Copy out the lines from the one containing "This screenshot has height=359, width=532." through the one containing "Action: 478,83", with "danger" changed to "warning" and nothing else altered.

:::

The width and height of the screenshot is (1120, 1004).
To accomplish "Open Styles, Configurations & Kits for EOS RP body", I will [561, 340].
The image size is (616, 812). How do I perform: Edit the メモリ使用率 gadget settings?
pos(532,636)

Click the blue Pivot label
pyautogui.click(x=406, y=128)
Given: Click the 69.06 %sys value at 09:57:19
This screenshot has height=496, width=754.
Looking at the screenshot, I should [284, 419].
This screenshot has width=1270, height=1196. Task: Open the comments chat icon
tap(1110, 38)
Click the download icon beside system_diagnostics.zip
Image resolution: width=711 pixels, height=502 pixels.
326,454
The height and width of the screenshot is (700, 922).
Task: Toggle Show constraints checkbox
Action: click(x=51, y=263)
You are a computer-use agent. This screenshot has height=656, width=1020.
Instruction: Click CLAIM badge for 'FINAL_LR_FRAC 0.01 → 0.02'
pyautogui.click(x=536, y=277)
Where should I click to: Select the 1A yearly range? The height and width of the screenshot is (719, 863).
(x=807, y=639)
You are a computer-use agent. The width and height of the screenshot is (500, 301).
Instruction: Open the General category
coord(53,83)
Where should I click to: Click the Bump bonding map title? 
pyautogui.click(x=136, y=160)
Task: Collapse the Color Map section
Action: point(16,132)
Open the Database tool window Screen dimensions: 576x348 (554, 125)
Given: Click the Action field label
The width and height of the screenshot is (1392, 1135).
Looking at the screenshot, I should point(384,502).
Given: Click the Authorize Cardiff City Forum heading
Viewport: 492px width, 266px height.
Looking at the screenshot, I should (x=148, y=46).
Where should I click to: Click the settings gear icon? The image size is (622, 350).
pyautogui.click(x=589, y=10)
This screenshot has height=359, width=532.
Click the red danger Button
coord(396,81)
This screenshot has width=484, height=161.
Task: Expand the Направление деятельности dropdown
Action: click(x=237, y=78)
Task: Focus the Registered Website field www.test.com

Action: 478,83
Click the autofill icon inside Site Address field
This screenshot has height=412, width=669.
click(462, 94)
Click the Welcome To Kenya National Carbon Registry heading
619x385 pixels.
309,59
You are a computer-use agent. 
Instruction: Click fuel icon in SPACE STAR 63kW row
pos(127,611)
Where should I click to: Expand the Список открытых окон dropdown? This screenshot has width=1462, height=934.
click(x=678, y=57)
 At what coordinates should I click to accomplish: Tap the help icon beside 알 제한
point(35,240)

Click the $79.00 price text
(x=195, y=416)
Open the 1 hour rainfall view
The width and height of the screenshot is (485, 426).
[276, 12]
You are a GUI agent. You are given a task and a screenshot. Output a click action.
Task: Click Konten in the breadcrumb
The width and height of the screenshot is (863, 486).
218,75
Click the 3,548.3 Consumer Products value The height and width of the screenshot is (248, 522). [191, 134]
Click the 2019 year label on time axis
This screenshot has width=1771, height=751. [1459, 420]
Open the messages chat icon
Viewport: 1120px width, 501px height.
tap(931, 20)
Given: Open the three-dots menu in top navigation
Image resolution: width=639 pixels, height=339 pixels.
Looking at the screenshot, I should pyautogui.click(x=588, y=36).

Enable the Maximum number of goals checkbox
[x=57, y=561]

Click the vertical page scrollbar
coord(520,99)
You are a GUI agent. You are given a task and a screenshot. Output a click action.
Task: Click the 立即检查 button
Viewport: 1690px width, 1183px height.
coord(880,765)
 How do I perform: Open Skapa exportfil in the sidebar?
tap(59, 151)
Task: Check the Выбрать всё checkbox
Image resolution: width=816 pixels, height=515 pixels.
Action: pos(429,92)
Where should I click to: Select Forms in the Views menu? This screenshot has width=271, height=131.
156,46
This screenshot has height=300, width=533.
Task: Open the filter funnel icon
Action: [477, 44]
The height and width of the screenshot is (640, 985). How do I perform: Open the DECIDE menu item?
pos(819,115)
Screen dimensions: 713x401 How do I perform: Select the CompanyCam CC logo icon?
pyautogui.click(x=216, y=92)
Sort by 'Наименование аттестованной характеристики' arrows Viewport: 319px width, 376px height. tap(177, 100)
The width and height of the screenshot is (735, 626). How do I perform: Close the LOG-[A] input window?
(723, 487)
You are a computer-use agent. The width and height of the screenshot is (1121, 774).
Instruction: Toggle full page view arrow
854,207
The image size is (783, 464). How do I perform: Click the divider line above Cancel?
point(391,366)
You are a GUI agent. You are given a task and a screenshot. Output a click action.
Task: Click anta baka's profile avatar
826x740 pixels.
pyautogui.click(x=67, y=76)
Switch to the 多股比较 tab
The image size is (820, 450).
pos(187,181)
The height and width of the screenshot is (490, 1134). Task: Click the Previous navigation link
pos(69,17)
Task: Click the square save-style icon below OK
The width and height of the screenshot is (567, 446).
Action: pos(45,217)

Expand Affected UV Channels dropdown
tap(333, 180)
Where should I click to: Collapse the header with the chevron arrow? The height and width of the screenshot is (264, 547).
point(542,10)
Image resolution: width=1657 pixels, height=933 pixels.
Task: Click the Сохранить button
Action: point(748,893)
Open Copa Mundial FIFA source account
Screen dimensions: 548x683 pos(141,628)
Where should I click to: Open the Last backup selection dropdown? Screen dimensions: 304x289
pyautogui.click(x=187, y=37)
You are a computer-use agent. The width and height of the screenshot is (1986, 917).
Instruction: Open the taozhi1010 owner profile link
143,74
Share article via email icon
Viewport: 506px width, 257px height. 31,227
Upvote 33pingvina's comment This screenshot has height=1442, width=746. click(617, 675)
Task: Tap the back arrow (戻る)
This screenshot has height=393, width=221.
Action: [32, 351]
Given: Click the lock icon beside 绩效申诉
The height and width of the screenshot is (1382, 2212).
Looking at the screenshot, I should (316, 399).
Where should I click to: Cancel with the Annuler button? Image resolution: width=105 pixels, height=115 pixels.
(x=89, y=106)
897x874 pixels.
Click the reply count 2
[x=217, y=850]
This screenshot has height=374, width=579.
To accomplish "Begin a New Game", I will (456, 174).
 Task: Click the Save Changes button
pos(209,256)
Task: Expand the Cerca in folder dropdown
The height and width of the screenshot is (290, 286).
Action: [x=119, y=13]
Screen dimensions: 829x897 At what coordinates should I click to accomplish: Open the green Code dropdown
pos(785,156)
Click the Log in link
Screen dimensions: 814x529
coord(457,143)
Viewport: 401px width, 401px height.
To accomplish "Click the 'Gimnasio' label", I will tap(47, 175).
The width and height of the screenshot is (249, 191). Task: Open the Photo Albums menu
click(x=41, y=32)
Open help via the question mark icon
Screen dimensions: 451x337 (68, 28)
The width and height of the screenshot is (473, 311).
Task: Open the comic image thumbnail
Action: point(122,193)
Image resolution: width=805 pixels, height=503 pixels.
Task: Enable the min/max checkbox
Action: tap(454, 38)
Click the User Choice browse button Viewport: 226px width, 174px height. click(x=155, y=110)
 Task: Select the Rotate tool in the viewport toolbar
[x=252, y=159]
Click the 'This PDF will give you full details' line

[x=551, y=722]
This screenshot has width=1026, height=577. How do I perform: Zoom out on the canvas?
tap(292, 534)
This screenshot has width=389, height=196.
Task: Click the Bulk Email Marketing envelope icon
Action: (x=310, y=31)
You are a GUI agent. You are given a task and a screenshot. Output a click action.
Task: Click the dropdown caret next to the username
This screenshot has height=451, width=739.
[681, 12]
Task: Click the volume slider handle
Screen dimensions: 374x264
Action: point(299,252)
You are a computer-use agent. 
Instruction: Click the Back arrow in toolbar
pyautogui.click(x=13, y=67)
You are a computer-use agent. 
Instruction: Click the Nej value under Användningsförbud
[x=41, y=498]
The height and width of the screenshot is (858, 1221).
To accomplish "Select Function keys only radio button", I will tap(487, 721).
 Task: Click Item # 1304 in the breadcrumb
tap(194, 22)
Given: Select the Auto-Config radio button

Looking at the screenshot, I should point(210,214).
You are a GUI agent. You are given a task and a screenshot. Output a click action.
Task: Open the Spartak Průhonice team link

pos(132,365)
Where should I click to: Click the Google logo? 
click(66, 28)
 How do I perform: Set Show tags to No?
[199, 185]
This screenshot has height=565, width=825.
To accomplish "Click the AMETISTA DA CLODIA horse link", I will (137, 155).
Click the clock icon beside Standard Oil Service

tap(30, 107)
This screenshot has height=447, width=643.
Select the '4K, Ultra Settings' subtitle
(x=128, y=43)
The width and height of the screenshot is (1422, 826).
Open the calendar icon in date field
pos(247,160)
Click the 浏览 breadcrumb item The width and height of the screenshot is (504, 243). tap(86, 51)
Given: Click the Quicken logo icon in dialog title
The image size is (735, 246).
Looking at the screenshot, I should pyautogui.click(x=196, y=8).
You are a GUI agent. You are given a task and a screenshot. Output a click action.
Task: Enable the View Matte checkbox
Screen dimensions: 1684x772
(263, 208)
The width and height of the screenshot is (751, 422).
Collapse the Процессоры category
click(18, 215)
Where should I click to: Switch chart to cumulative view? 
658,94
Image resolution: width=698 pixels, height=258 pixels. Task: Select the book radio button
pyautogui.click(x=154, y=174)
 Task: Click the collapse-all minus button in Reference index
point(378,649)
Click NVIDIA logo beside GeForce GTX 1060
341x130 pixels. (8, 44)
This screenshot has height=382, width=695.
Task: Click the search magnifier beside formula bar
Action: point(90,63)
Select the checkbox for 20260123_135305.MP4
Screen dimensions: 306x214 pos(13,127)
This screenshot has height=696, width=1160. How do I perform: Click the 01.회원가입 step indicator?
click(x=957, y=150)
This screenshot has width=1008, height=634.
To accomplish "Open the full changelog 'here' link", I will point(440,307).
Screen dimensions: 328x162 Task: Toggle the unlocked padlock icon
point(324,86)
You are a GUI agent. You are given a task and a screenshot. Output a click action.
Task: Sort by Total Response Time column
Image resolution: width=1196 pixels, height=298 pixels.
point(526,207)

:::

[ANSWER FOR THIS EXERCISE]
This screenshot has height=359, width=532.
Click the red warning Button
coord(396,81)
This screenshot has width=484, height=161.
Task: Expand the Направление деятельности dropdown
Action: click(x=237, y=78)
Task: Focus the Registered Website field www.test.com

Action: 478,83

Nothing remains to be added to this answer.